Interruptions, the Great Enemy of Personal ProductivityAUTHOR: Francisco Sáez
“The effectiveness of work increases according to geometric progression if there are no interruptions.” ~ André Maurois
Interruptions are the number one public enemy in the field of personal productivity. If you don’t get things done on time and you need to work late, or even on weekends, it’s probably because there have been many interruptions at work. In other words, it’s not that you have that much to do, but that you’re not good at managing your attention.
It’s true that there are environments in which fighting against interruptions is harder. In most organizations, interruptions between partners get masked under terms such as “collaboration” or “camaraderie.” But let’s not fool ourselves, an interruption is an interruption, and if you stop doing your work for 20 minutes because someone passing by has decided to ask you or tell you something, it will be 20 minutes that you will need to regain. And since days always have the same 24 hours, you will have to steal some time from hobbies, family and friends to compensate for all that accumulation of interruptions.
In addition to the typical interruptions from your colleagues, are the interruptions caused by the simple fact of being always “connected”. The Internet and smartphones have created a culture of distraction from which it’s difficult to escape.
And then you have your own inner interruptions, those that your own mind produces because you don’t want to forget to do something, or because you have some problem at home which you haven’t yet clarified, or because of many other possible causes.

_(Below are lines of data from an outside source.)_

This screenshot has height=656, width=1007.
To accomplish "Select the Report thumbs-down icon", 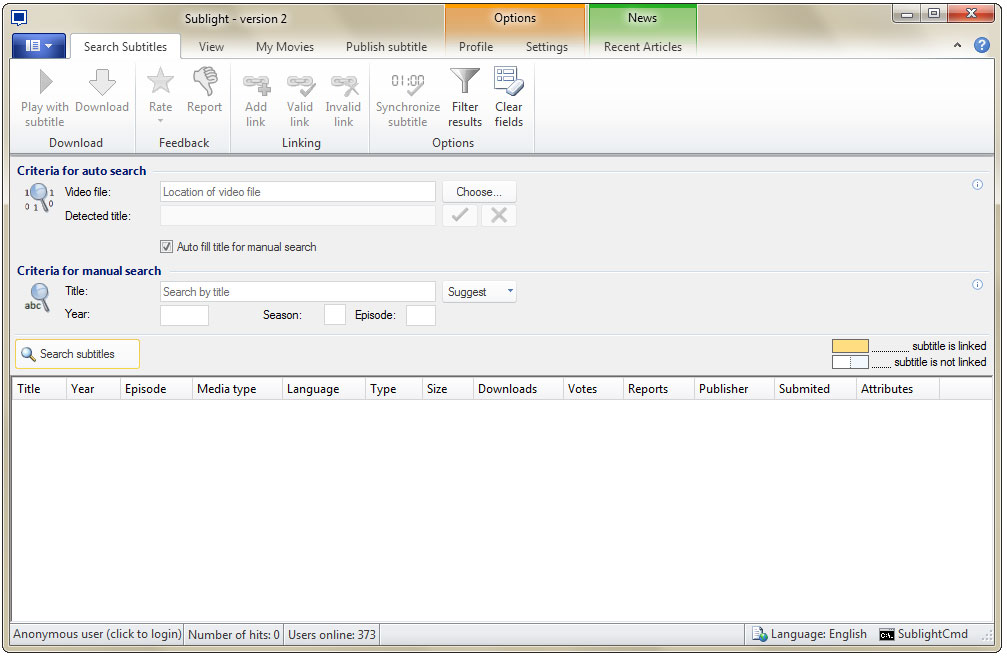I will [x=204, y=83].
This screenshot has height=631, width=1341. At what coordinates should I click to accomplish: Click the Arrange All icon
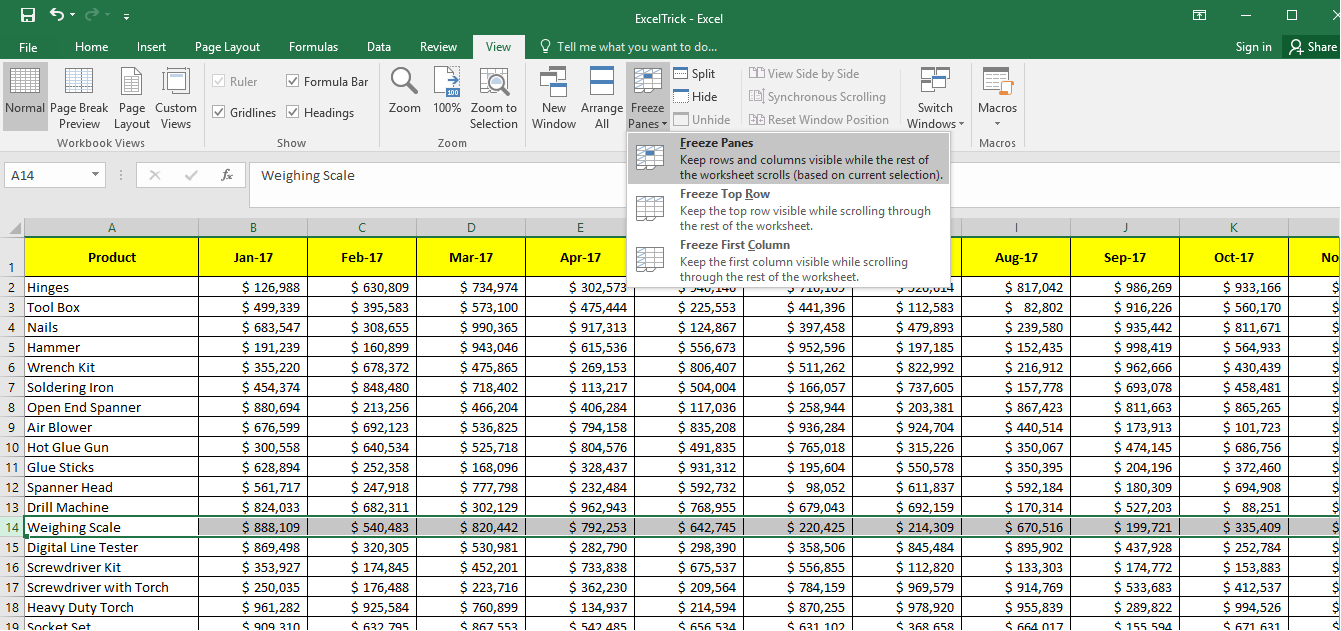pos(601,96)
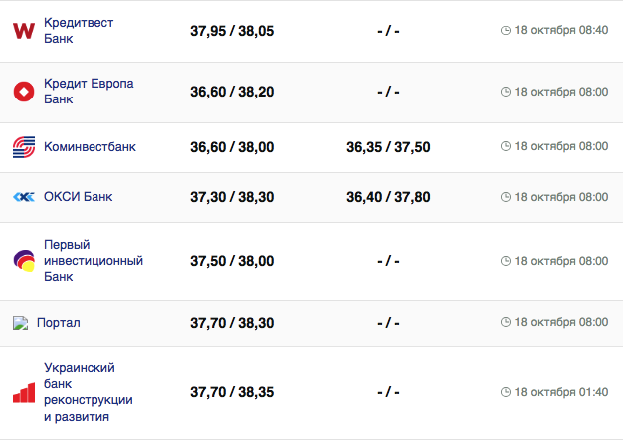Click Украинский банк реконструкции red bars logo
The image size is (625, 442).
[24, 392]
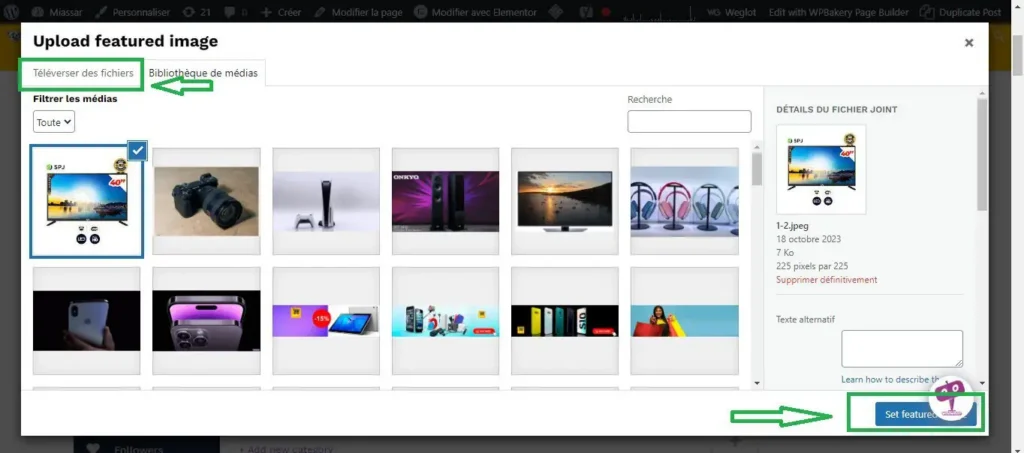Click the WordPress logo in admin bar
Image resolution: width=1024 pixels, height=453 pixels.
tap(11, 12)

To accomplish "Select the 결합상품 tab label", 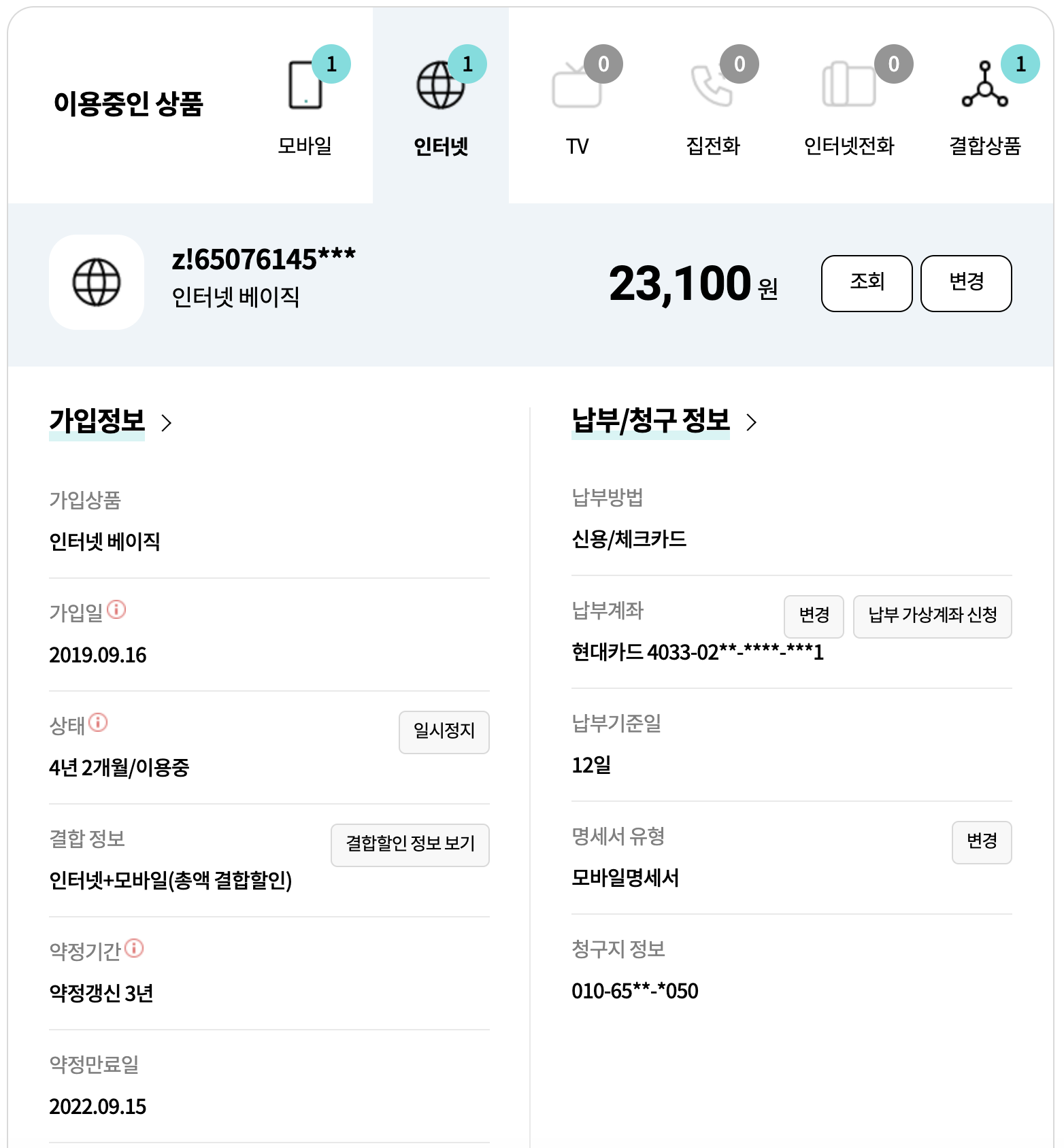I will pos(984,146).
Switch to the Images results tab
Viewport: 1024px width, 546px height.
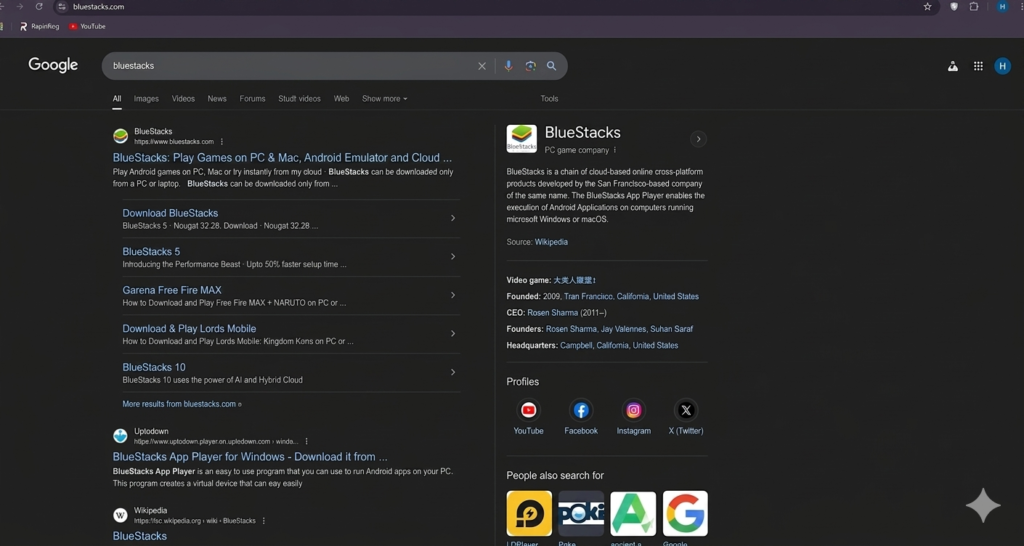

All these interruptions break an eight-hour working day in a multitude of mini-moments of work that, at the end of the day, don’t even add up to five hours. You work half an hour and then your friend comes and makes a joke. You work fifteen more minutes, and then you receive a call. Another fifteen minutes working and you can’t wait any longer, you have to stand up and go for a coffee… And so on for the rest of the day.
Obviously, interruptions greatly affect your efficiency and personal productivity. In order to be really productive you need longer periods of work without interruptions, where you can concentrate on what you are doing and flow. You need periods in which you don’t have to go from one task to the other and then go back to the first one.
Is this so difficult? I don’t think so. Organizations can establish standards where a part of the day without interruptions is respected. In addition, there are ways to fight against external interruptions. And there are techniques to better manage the inner ones. Also, you can adopt a personal management method like GTD, that frees your mind from the stress of having to constantly keep your attention on open loops.